__Selected passage__:
Listening example of four different egg shakers

Egg shaker solo

An egg shaker or ganzá is a hand percussion instrument, in the idiophone category, that makes a noise when shaken. Functionally it is similar to a maraca. Typically the outer casing or container is ovoidal or egg-shaped. It is partially full of small, loose objects, such as seeds or beads, which create the percussive sounds as they collide, both with each other and with the inside surface of the container. The egg shaker is a Latin American instrument, cheap to buy and relatively simple to play.

==Playing styles==
The egg shaker can be played in a number of ways. It can be shaken up and down to create a fast percussion line or from side to side creating a slightly different sound. It is used alongside other instruments like maracas, but also in samba groups and mariachi bands using instruments such as the drumkit, piano, saxophone, bass guitar, violin, the vihuela, guitarrón, trumpet, occasionally acoustic guitar or electric guitar, and the voice.

__Entries supplied__:
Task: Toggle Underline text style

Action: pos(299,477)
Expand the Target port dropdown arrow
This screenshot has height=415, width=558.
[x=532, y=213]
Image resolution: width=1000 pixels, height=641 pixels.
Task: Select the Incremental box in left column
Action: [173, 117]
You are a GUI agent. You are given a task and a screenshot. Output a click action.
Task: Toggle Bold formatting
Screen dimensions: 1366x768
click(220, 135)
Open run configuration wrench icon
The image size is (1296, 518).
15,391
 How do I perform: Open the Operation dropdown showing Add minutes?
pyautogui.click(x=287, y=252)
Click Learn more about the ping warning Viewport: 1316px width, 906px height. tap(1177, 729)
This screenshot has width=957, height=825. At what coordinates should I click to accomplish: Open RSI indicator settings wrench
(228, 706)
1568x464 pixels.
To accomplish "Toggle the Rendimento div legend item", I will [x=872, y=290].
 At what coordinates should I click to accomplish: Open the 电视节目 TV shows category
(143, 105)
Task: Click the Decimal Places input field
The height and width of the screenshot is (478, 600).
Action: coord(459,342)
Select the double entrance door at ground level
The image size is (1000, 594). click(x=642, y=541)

__Instructions__:
1. In the egg shaker text, what instrument is the egg shaker functionally similar to?
2. From the egg shaker text, copy the part that begins at the words "Egg shaker solo" and stops after "simple to play.".
3. Carry on the egg shaker text from its last sentence.

__Answers for each item__:
1. A maraca.

2.
Egg shaker solo

An egg shaker or ganzá is a hand percussion instrument, in the idiophone category, that makes a noise when shaken. Functionally it is similar to a maraca. Typically the outer casing or container is ovoidal or egg-shaped. It is partially full of small, loose objects, such as seeds or beads, which create the percussive sounds as they collide, both with each other and with the inside surface of the container. The egg shaker is a Latin American instrument, cheap to buy and relatively simple to play.

3.
==Construction==
The egg shaker is created with a plastic mould, the main shape created in two halves. One half is filled with metal beads or seeds and then both halves are fitted together. Another sound can be made by holding the shaker in the palm of the hand tightly, then opening it whilst shaking it up and down. This makes a whirling sound not possible with other percussion instruments.

==Availability==
Egg shakers are available in a number of colours, and are sold in most music shops at a reasonably low price, due to the use of inexpensive materials like plastic and seeds. They are often sold in packets alongside other similar percussion instruments such as maracas, tambourines, finger cymbals etc.